Once Upon A Time The Paleoanthropology Publication date : September 2, 2010
The author of such successful works as Au commencement était l’homme, Lucy et l’obscurantisme and Le Sexe et l’Evolution, Pascal Picq is a senior lecturer in the Chair of Palaeoanthropology and Prehistory at the Collège de France.
In recent years, palaeoanthropology has revolutionised our vision of humankind and of its origins and lineage. The saga of that scientific revolution is recounted here with the brilliance, drive and popularising talent that Pascal Picq is known for. What he reveals here is how knowledge of our distant past and of evolution can provide answers to today’s questions about such issues as nutrition, ageing, how we treat animals, morality, racism, etc.

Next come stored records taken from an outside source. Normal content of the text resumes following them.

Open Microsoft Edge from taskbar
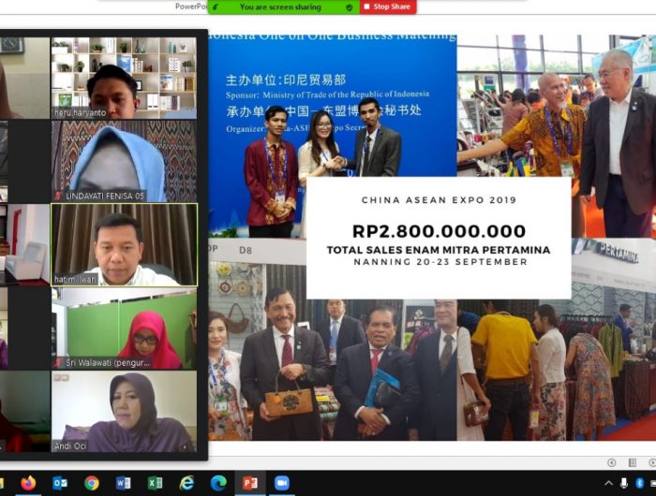The image size is (656, 496). click(x=219, y=483)
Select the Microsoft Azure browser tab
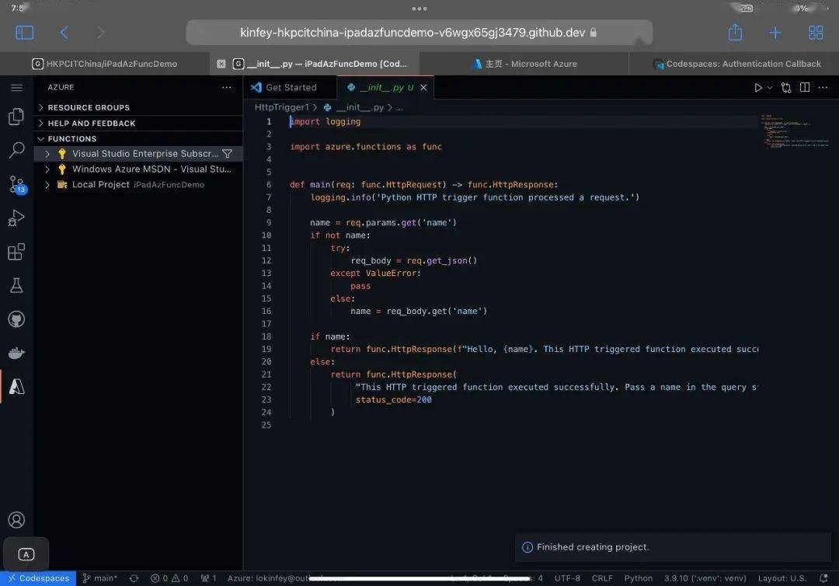Viewport: 839px width, 586px height. point(525,63)
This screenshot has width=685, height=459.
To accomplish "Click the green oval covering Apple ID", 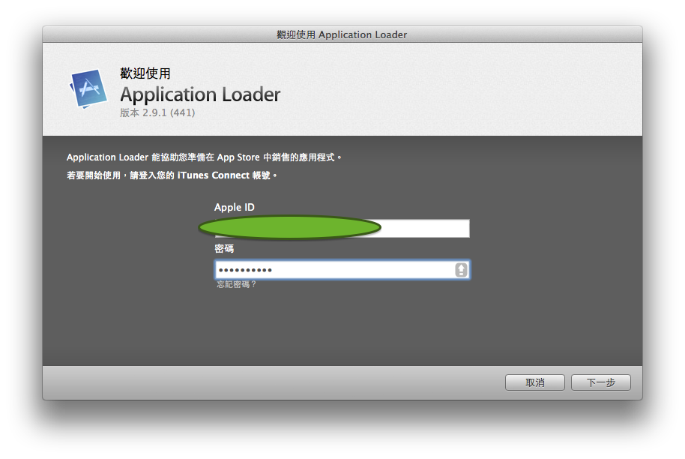I will click(289, 228).
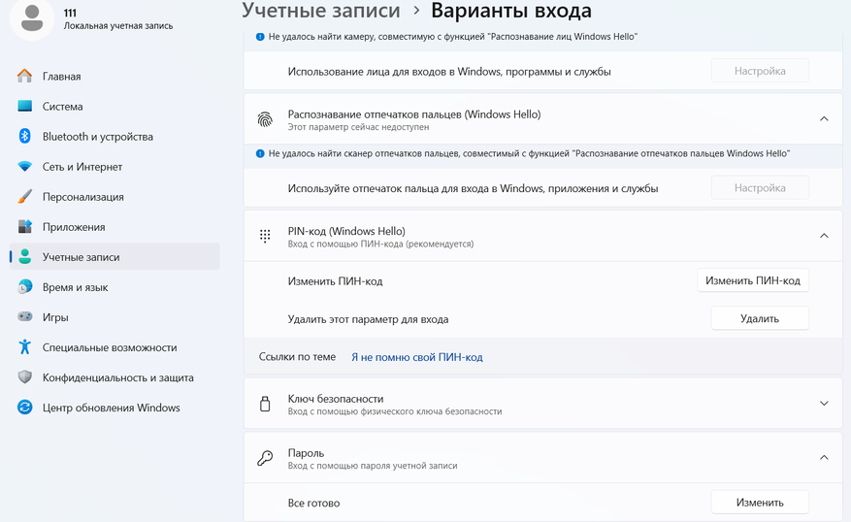851x522 pixels.
Task: Navigate to Учетные записи breadcrumb
Action: coord(320,11)
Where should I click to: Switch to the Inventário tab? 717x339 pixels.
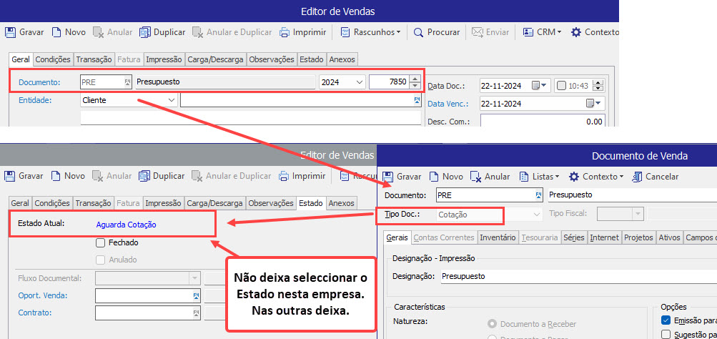coord(498,237)
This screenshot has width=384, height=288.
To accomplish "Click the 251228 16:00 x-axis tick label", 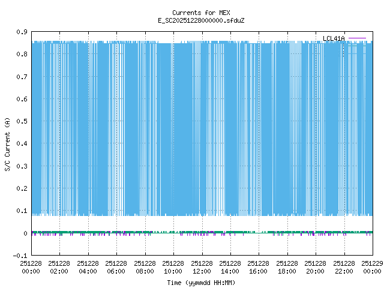I will point(259,267).
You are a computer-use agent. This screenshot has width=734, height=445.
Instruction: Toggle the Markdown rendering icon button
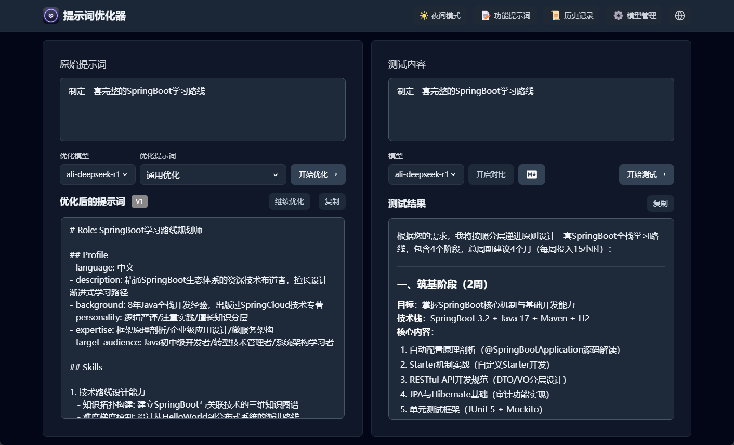pos(531,174)
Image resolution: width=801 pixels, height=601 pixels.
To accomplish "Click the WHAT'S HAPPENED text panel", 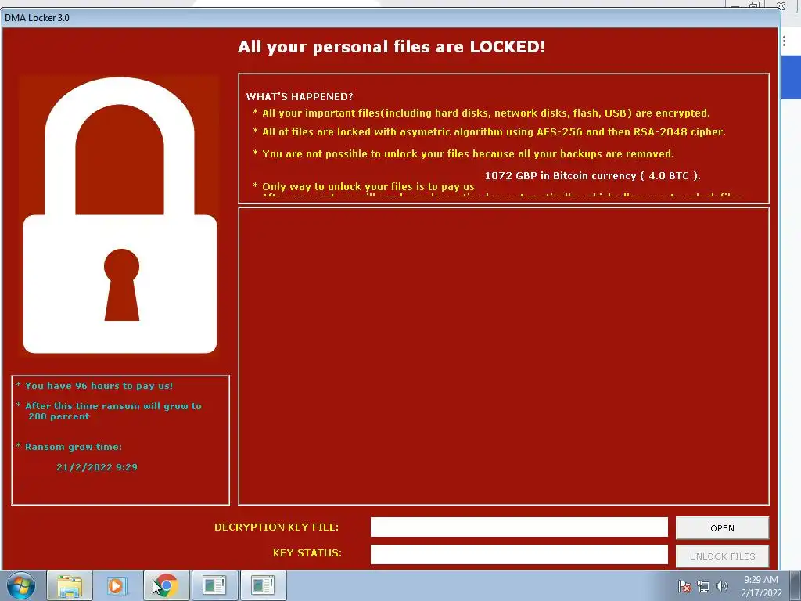I will coord(503,139).
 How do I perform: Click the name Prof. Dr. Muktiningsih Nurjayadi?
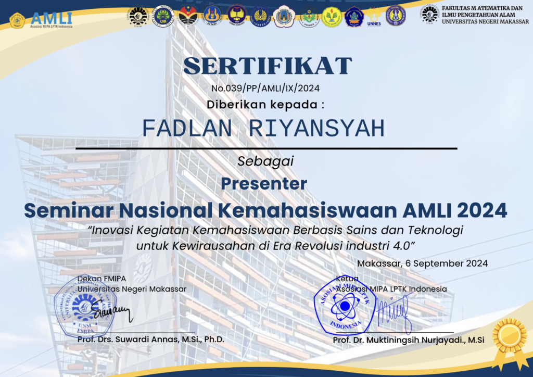409,340
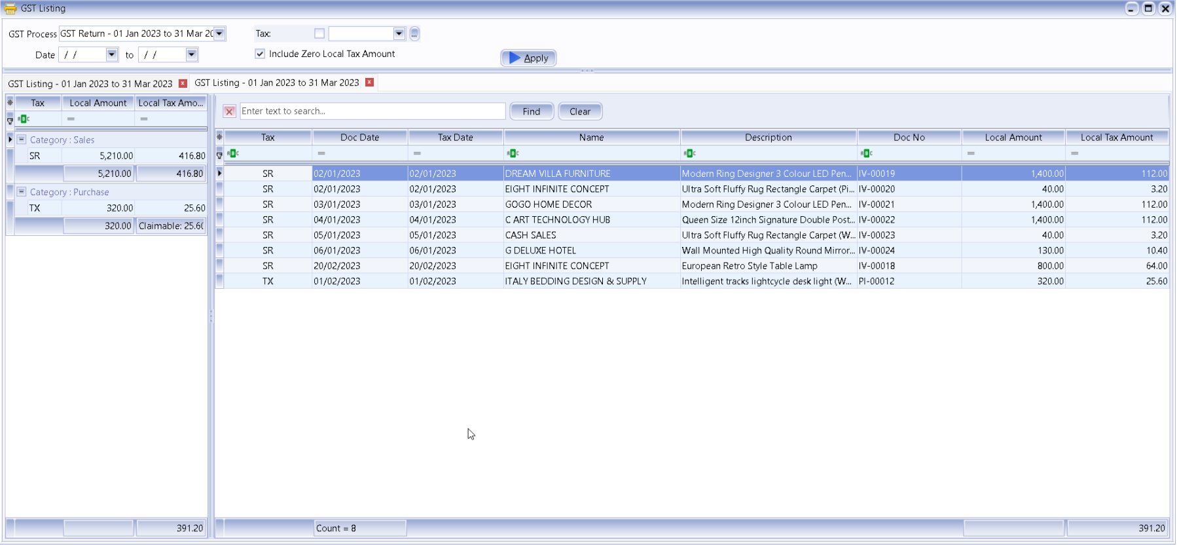The height and width of the screenshot is (545, 1177).
Task: Enable the Tax filter checkbox
Action: click(x=319, y=33)
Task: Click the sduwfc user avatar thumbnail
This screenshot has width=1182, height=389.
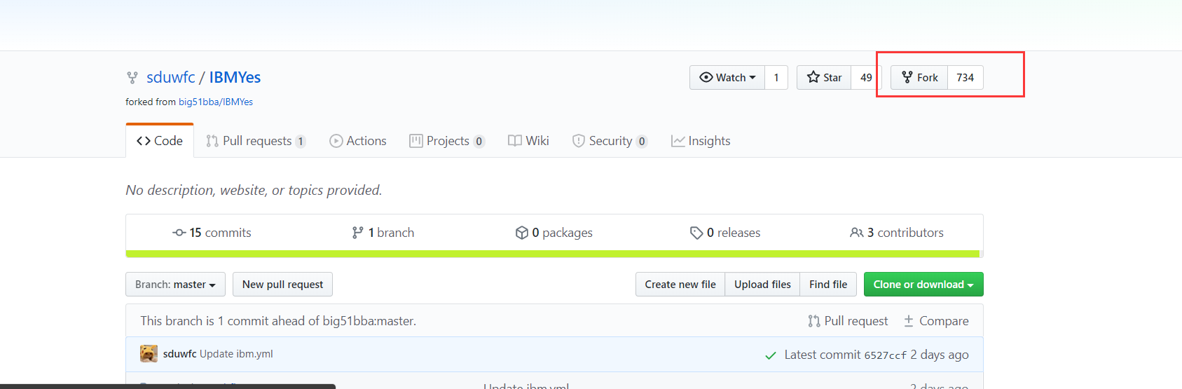Action: point(149,354)
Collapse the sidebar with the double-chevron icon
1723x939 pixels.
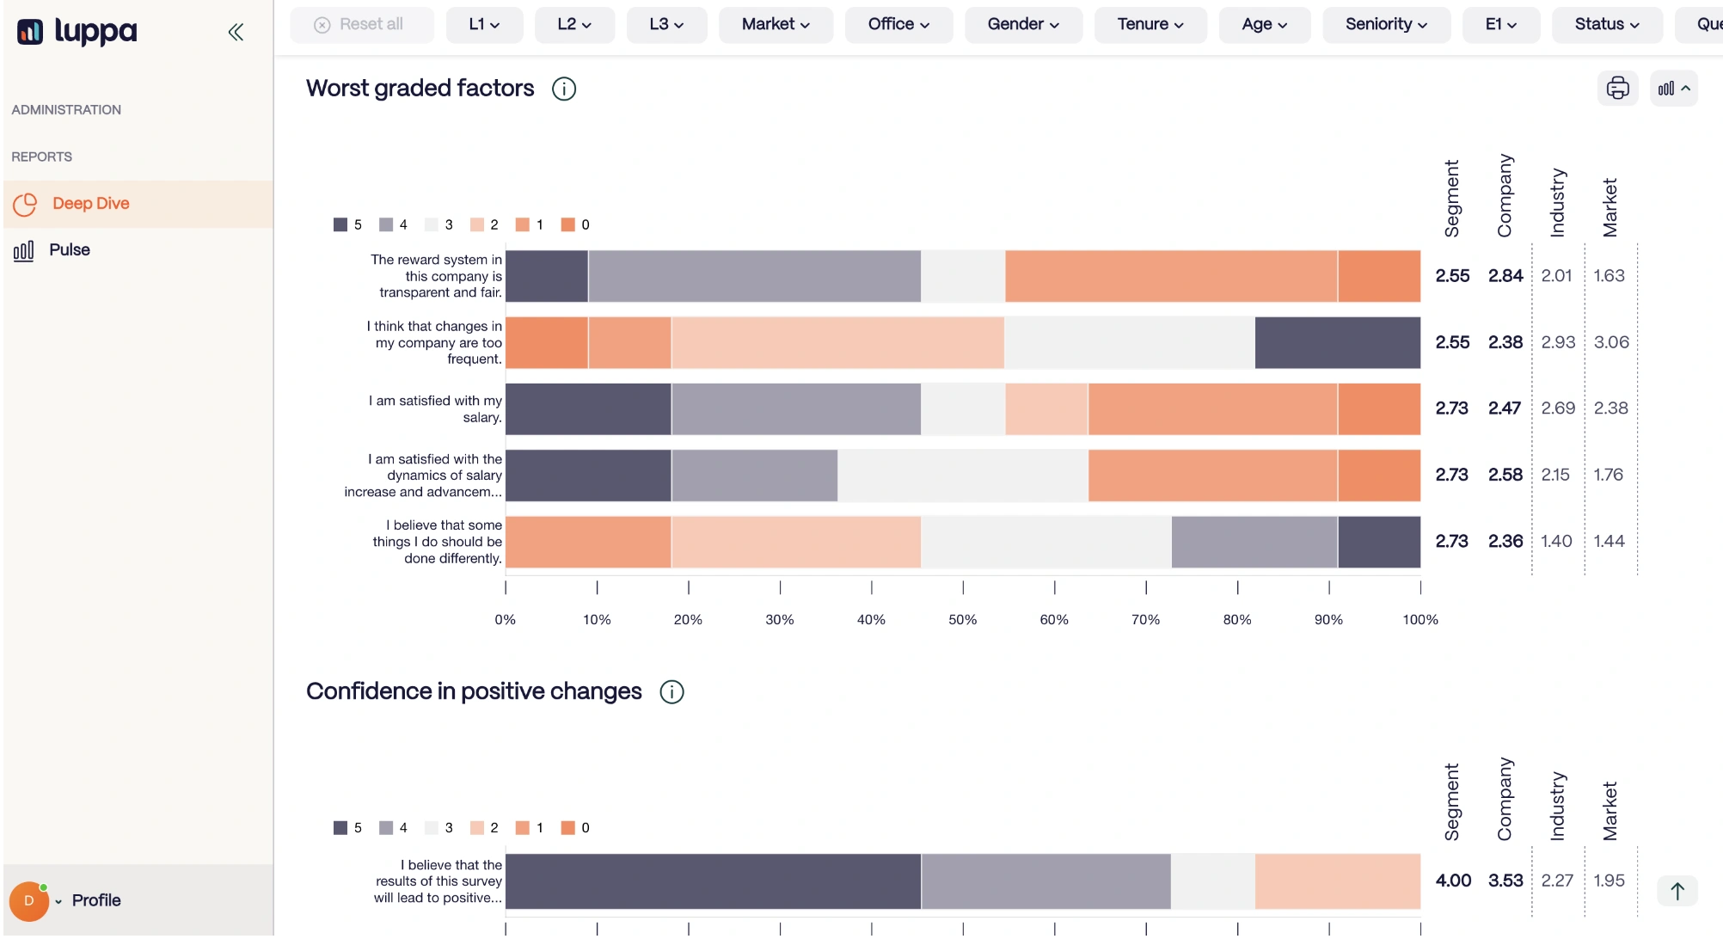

The first part of the book aims to trace the progress made in palaeoanthropology during the past thirty years, so as to suggest the direction of some possible future developments and discoveries.
The second part offers a methodical presentation of various contributions to some fundamental questions about humans, animals and ethics, as well as an investigation of some more specific issues such as obesity and Alzheimer’s disease. How can we continue to philosophise about animals if we disregard the advances made in ethology? How can we claim to study obesity if rats are our only experimental models, or if we overlook the social and cognitive aspects of nutrition among apes?
Can we continue to carry out animal testing while ignoring that apes are highly sensitive social beings that empathise and suffer? Can we assert that evolution is directed toward humankind, when we know that the price of our expansion was the elimination of the closest species to our own — both now and in the past?